A Vaiano non rimasi ancora per molto. La Direzione Compartimentale accolse la mia domanda di avvicinamento (avevo già due figli) e fui assegnato alla stazione di Savignano sul Rubicone. Essendo C.S. di scorta, fui mandato in trasferta, inizialmente a Bellaria e poi a Bologna San Donato al posto Movimento E. Dal giugno 1973 fui in posto stabile come D.M. a Savignano dopo il tragico scontro avvenuto tra Santarcangelo e Savignano fra un locomotore isolato e un carrello di servizio T.E. (Trazione Elettrica), che provocò la morte di quattro operai e il ferimento di altrettanti che, all'ultimo minuto, riuscirono a gettarsi nella scarpata scampando alla morte.

Fu un tragico errore umano di un collega che era sempre stato corretto e ligio al regolamento. Nel nostro lavoro un errore può essere fatale; non si può rimediare, come potrebbe fare un impiegato gettando nel cestino un conto sbagliato per poi ripeterlo correttamente. Il lavoro ferroviario è un lavoro di equipe; la colpa non è mai di un solo operatore, dipende da una somma di errori che purtroppo sono coincidenti e convergono tutti nello stesso punto.
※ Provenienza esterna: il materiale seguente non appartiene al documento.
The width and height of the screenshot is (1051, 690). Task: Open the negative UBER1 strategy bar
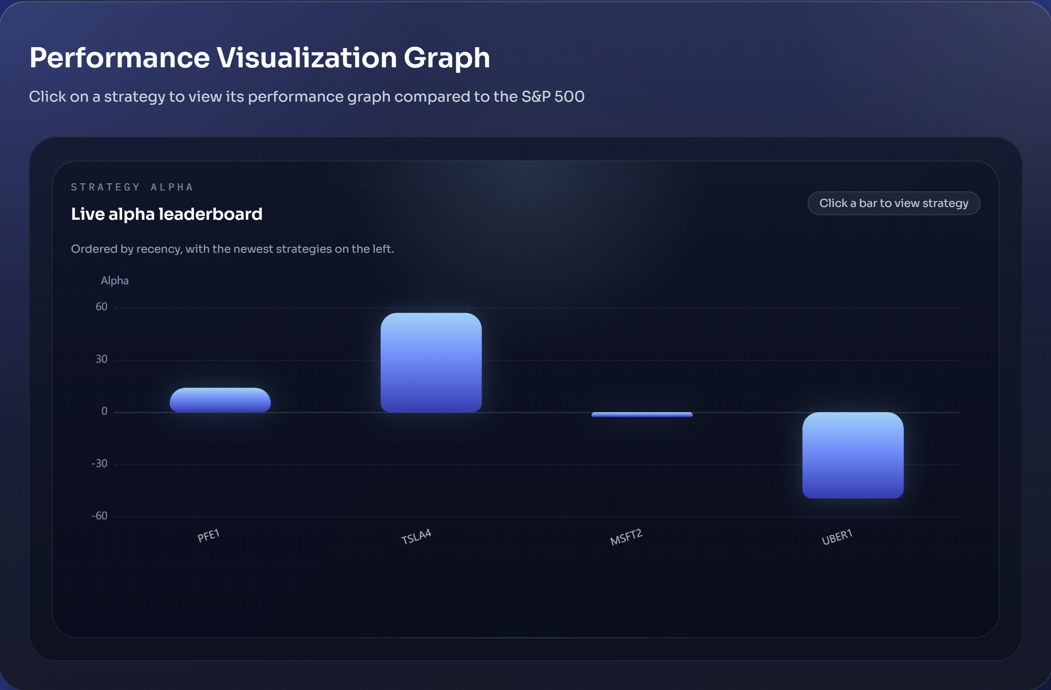tap(852, 455)
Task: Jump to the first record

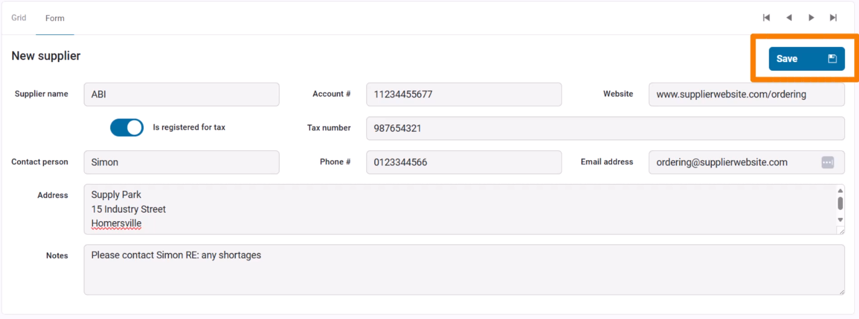Action: (x=766, y=18)
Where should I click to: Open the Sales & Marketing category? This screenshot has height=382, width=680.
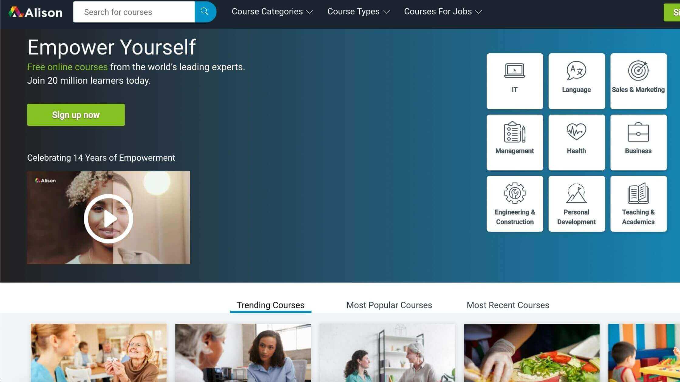638,81
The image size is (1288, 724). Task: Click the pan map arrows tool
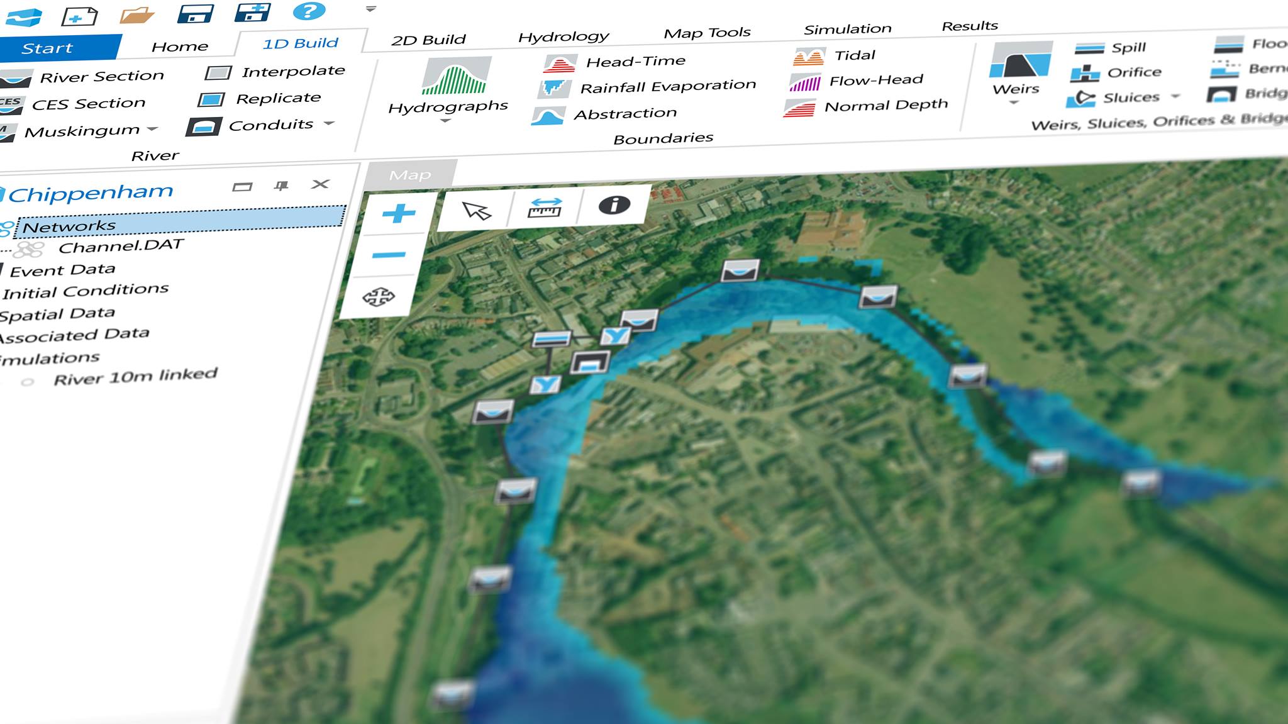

In quel caso l'errore primo fu del D.M. per non aver prestato attenzione all'ultimo scambio che instradò il carrello sul binario sbagliato rispetto a quello stabilito con il dispaccio scambiato col D.M. di Santarcangelo, ma l'errore fu anche del Capo Carrello che prese per buono e non controllò con attenzione il modulo M32 (circolazione carrelli affidati alla protezione dei D.M.). Anche in questo caso fu la fretta (era fine turno) che rese gli operatori meno attenti e vigili.